===== DATA FOR ANALYSIS

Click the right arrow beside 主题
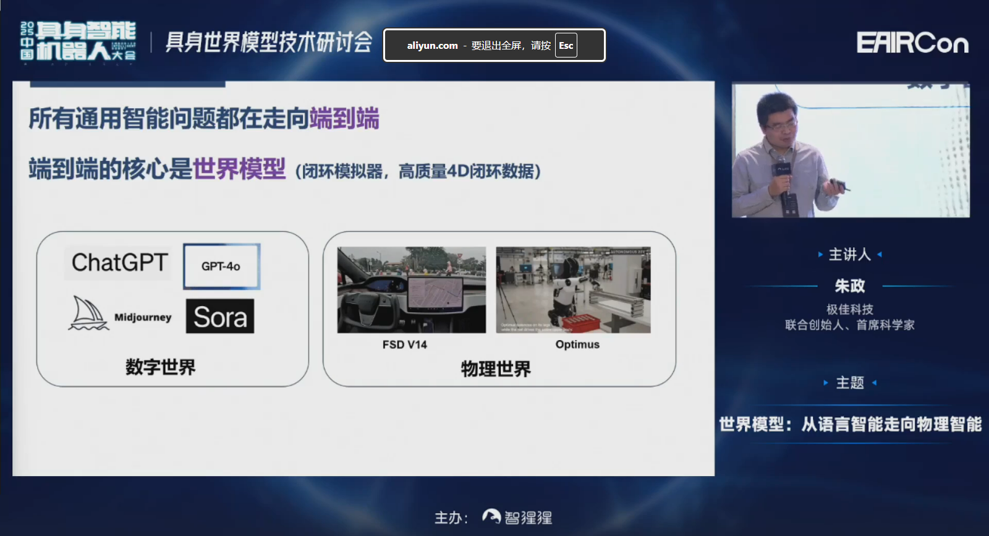The height and width of the screenshot is (536, 989). click(874, 383)
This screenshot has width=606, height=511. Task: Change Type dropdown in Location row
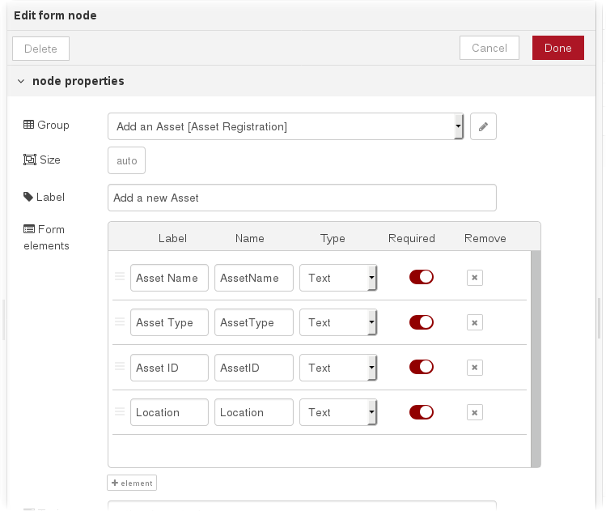click(337, 412)
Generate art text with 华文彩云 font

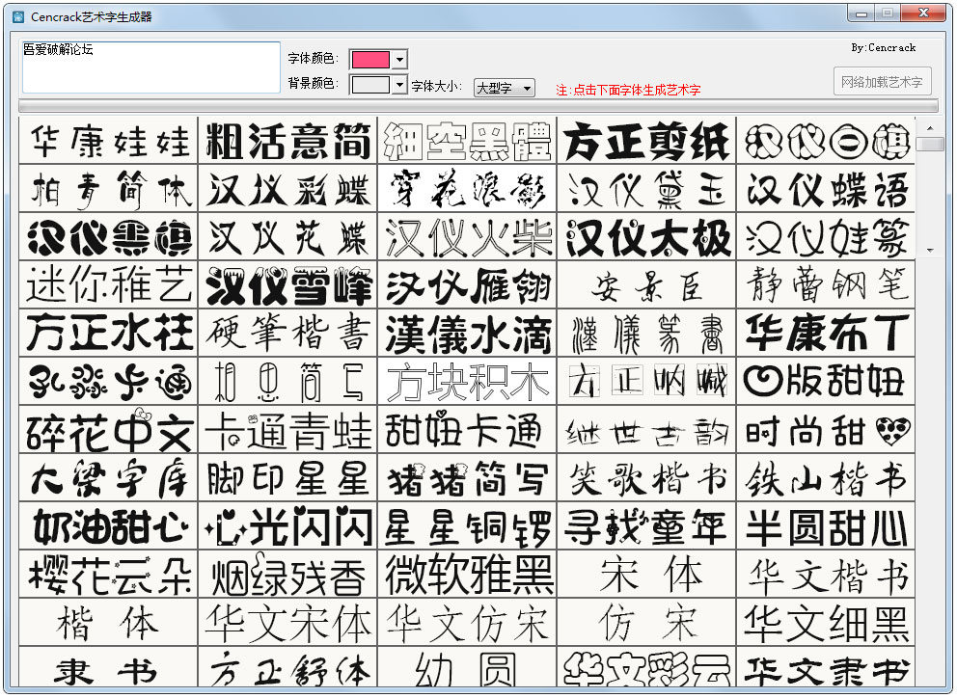[x=646, y=667]
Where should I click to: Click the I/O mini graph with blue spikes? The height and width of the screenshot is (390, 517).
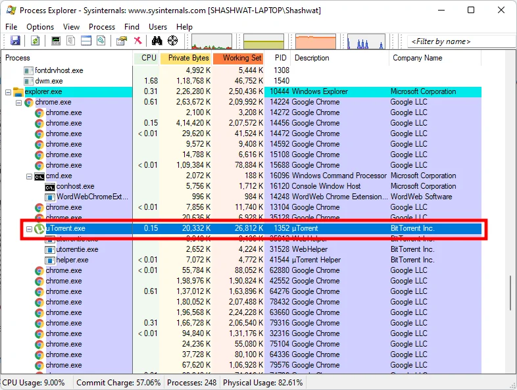tap(366, 42)
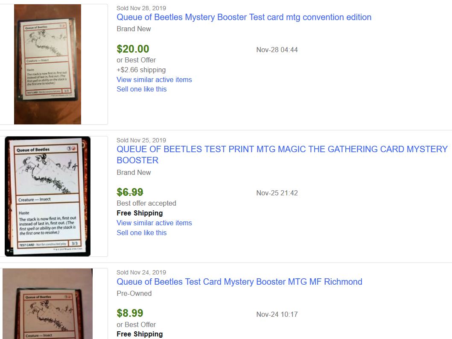Image resolution: width=452 pixels, height=339 pixels.
Task: Click the Nov-24 10:17 timestamp
Action: point(277,314)
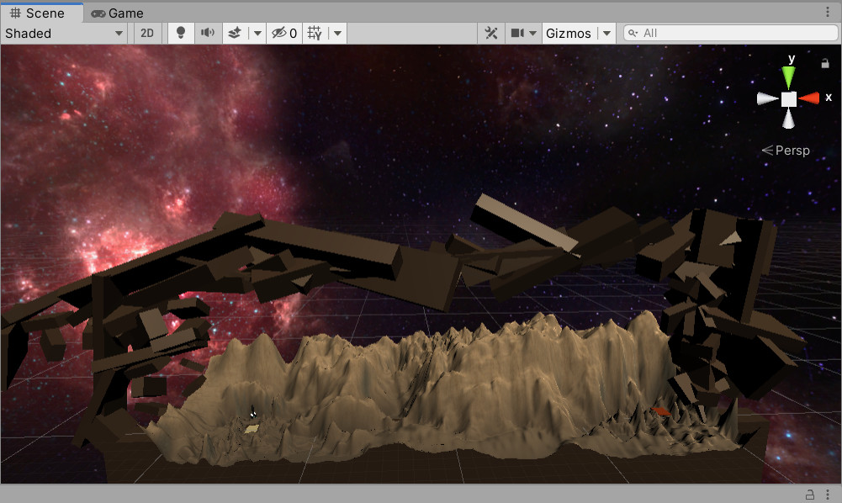842x503 pixels.
Task: Open component editor tools icon
Action: coord(491,34)
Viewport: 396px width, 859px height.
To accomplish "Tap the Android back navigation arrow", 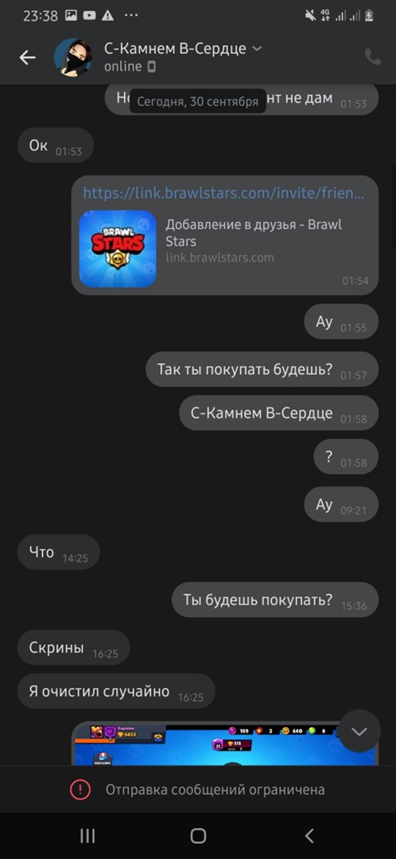I will pos(309,835).
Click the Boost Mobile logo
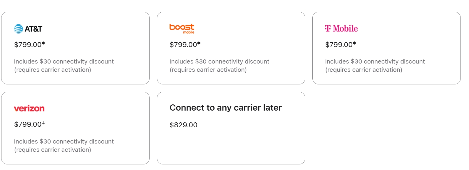Viewport: 469px width, 170px height. pyautogui.click(x=182, y=29)
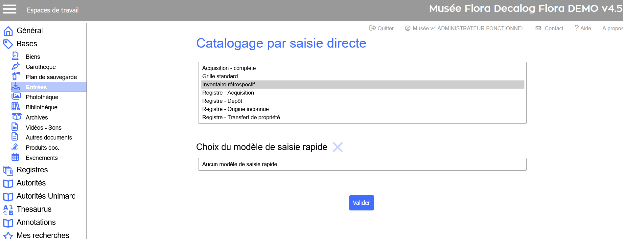Clear quick entry model with X icon
Viewport: 623px width, 239px height.
pyautogui.click(x=337, y=147)

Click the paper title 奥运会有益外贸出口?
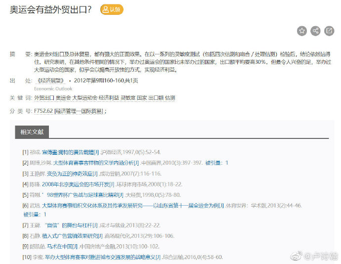50,10
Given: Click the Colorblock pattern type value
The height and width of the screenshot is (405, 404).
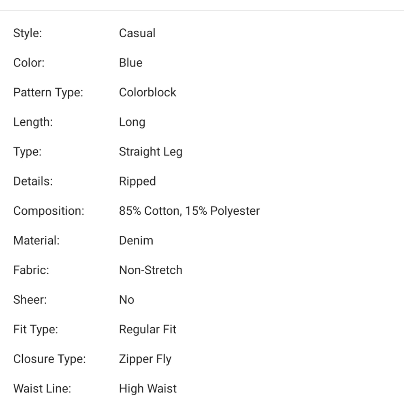Looking at the screenshot, I should click(147, 92).
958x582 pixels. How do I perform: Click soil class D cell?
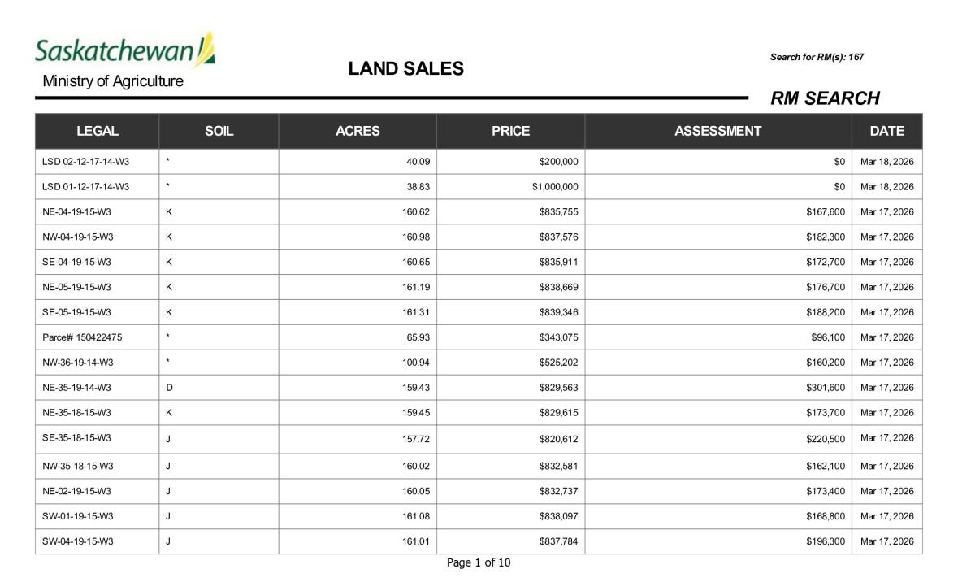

==========

## WORK REQUEST
"Generate art text with 华文彩云 font" marks the first line to copy, and "Viewport: 396px width, 859px height." marks the last. Repeat that stretch above exactly, with no pictures.

## REPLY TO THE EXERCISE
Generate art text with 华文彩云 font

[x=646, y=667]
Where should I click to: Click the I/O mini graph with blue spikes? The height and width of the screenshot is (390, 517).
tap(366, 42)
Image resolution: width=452 pixels, height=339 pixels.
Task: Click the Nov-24 10:17 timestamp
Action: point(277,314)
842x503 pixels.
Task: Open component editor tools icon
Action: coord(491,34)
Viewport: 396px width, 859px height.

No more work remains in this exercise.